Source text:
|---|
Of course, you can try to preprocess the HTML to make it more suitable
(which is what you are doing).  If you find some strategies that work
for a large number of cases, the equivalent transformations *might*[1]
even be easy to do in the Lynx code, basically before the TRST code sees
the stuff - maybe as some sort of "TableSoup" mode.  I think it's more
likely that such pre-tranformations will have to vary a lot with the
individual cases, so there may not be a general enough strategy.  And
what can be done will still be fundamentally limited by the "simple"
approach - unless you pack so much logic into the preprocessor that it
becomes a full table renderer itself...

[1] I say "might" because sed/awk/perl etc. can easily do things that
Lynx's one-pass HTML.c cannot do easily: esp. scanning ahead to see what's
in an element's content at the point of a start tag.


> i hope you are realising from my example (ocaa)
> that tables can be a central part of useful real-life documents,
> not just for people who watch football (grin at KD).

Well, somehow football sites seem to manage to produce better Web
pages than the OCAA...  In spite of all the financial support by AES
Kingston Inc., Canadian Niagara Power, Commission for Environmental
Cooperation, etc. etc....
|---|
Given records:

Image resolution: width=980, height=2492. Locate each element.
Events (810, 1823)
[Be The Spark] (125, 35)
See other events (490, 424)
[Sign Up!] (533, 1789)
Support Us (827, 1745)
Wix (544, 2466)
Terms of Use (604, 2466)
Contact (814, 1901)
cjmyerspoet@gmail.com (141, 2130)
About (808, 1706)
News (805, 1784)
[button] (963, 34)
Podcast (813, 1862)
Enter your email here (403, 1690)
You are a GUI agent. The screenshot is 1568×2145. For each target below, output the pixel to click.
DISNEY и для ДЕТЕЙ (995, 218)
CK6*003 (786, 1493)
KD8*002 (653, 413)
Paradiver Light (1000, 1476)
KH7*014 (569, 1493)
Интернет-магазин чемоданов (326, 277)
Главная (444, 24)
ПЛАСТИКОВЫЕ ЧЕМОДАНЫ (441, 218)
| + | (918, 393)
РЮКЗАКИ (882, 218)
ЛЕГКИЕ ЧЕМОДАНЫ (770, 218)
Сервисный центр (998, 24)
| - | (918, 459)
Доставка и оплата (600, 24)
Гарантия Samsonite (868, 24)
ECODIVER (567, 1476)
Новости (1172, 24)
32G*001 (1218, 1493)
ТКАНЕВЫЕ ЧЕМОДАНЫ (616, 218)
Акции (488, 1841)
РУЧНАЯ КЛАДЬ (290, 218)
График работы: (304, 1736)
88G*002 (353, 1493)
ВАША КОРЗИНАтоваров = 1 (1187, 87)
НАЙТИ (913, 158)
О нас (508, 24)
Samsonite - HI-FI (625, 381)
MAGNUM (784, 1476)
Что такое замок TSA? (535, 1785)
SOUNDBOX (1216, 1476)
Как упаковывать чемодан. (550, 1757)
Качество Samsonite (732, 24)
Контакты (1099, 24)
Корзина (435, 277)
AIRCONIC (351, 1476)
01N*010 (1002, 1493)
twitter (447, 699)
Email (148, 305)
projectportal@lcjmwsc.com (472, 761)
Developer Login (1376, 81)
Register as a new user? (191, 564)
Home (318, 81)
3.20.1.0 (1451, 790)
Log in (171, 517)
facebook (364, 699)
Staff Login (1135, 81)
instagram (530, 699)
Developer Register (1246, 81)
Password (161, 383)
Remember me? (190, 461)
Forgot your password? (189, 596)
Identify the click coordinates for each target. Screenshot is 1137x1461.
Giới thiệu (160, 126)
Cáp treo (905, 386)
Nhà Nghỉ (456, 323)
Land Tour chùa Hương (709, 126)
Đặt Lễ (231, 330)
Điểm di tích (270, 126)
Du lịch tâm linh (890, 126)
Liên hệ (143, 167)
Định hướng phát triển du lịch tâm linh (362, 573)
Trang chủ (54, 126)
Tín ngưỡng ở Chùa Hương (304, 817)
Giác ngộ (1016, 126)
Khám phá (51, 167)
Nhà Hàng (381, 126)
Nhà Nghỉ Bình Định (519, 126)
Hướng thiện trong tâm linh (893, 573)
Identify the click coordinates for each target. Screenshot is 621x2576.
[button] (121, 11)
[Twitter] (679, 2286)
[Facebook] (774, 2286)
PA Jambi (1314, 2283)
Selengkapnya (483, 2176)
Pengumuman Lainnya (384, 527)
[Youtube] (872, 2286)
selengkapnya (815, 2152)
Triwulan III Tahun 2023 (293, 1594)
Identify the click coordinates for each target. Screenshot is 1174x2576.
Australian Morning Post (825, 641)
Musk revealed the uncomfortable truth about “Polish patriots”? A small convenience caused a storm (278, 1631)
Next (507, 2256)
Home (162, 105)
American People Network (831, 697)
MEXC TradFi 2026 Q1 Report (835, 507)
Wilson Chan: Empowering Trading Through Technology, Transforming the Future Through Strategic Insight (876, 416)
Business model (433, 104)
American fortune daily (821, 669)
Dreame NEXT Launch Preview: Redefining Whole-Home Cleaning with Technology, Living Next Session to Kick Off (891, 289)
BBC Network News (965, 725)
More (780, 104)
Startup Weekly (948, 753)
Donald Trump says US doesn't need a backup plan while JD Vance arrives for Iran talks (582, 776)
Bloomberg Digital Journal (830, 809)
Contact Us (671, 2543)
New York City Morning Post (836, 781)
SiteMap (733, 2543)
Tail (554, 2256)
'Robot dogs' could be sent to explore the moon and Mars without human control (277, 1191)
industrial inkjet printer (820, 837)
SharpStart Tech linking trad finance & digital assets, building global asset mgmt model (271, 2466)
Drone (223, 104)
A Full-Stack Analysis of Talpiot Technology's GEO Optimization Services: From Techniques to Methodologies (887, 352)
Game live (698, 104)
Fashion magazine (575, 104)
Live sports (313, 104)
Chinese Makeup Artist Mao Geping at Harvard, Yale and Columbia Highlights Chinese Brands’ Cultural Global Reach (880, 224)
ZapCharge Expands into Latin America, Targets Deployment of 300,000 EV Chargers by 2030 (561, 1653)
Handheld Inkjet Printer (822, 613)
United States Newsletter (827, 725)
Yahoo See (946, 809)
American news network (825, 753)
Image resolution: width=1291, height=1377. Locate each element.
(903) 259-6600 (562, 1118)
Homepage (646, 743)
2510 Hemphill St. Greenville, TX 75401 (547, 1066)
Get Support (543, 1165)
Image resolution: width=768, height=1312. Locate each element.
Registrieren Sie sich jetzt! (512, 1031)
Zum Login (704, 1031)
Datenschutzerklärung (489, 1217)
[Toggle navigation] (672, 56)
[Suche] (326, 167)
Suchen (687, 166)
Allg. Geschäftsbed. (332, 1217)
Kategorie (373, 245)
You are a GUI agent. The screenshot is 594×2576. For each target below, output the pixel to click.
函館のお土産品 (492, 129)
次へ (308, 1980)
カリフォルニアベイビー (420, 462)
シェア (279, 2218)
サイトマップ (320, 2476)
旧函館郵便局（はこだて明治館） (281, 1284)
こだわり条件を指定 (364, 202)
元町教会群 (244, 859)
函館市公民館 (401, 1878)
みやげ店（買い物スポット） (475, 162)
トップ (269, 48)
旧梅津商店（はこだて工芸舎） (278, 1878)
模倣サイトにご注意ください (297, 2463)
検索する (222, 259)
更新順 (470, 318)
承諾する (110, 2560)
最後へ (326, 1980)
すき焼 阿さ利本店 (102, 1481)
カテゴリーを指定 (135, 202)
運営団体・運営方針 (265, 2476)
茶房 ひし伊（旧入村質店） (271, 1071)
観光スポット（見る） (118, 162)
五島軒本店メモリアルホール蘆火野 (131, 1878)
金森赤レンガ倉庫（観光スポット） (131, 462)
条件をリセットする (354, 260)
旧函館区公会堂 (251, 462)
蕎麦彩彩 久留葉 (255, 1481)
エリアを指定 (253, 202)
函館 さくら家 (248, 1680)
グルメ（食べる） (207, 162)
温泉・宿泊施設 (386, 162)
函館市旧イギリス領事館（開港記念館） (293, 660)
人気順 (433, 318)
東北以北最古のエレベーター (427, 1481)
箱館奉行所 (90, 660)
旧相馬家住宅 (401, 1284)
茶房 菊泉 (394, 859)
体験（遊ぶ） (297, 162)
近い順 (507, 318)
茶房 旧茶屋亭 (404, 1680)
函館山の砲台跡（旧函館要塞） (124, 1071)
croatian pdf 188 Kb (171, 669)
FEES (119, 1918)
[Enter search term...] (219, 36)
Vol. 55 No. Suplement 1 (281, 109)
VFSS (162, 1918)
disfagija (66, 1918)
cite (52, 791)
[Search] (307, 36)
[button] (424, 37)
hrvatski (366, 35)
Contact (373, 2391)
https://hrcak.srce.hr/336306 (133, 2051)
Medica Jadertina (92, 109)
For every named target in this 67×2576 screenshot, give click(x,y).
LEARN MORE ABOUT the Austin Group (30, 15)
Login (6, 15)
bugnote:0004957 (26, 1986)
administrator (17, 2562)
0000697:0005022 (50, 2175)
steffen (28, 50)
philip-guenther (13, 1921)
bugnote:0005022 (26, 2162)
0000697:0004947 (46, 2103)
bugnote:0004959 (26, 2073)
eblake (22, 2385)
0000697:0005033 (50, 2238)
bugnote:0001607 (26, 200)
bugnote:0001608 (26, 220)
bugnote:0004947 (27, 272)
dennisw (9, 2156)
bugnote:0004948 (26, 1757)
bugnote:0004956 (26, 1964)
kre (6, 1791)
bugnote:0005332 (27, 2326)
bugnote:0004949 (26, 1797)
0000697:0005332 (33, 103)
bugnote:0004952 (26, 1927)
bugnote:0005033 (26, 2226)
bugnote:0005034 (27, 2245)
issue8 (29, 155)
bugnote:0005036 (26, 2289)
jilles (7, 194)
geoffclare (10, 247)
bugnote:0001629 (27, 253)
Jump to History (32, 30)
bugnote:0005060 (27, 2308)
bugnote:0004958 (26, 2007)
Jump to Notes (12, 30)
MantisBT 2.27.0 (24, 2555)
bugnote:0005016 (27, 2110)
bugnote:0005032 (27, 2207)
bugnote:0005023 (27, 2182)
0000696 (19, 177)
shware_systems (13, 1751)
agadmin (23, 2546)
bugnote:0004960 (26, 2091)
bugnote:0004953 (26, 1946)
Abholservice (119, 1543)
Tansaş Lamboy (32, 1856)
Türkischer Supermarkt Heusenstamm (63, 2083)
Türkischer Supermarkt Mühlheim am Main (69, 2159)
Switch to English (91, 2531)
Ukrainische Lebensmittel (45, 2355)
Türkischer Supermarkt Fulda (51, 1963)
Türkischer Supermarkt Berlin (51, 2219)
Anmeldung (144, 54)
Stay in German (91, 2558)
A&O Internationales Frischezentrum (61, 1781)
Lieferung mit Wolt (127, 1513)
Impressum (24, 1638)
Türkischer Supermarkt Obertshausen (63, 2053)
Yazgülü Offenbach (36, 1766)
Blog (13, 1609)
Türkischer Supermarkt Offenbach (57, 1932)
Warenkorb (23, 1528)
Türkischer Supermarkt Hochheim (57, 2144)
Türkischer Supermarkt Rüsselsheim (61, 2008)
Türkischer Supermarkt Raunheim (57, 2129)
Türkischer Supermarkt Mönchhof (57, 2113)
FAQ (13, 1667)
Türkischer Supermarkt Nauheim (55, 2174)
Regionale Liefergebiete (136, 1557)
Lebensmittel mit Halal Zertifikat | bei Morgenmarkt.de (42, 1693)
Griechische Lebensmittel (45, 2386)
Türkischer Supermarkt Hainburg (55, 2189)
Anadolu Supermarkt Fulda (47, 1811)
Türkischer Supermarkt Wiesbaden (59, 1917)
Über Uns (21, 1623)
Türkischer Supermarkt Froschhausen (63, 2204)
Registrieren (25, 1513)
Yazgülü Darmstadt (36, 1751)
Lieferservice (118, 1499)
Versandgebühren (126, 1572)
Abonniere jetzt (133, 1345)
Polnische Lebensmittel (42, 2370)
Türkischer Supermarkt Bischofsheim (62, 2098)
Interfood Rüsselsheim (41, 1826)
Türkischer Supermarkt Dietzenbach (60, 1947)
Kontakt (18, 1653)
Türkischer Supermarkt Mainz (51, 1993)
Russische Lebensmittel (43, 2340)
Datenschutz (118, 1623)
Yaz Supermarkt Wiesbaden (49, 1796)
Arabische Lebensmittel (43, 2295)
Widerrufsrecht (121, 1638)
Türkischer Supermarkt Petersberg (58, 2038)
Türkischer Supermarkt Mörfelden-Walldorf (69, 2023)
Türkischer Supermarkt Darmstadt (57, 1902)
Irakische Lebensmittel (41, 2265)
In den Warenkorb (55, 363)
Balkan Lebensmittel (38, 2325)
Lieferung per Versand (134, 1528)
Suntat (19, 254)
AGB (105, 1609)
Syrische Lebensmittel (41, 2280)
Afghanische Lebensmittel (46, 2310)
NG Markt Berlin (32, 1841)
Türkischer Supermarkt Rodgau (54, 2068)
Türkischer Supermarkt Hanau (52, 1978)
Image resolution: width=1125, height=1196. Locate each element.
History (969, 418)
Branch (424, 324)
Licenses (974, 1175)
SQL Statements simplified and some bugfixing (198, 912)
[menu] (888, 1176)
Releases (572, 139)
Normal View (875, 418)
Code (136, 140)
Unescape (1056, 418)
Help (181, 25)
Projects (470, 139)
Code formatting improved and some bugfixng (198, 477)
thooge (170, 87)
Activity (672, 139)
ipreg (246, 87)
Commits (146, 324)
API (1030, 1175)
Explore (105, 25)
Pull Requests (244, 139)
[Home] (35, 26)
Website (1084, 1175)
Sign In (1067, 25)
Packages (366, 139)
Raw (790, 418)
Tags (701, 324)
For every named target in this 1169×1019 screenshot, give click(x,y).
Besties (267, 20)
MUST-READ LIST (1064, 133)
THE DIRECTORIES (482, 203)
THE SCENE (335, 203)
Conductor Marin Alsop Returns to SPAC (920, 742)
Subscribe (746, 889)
|---|
Reproduce the passage of the mailing list reply from "Well, somehow football" through "Cooperation, etc. etc....", inclusive.

Well, somehow football sites seem to manage to produce better Web
pages than the OCAA...  In spite of all the financial support by AES
Kingston Inc., Canadian Niagara Power, Commission for Environmental
Cooperation, etc. etc....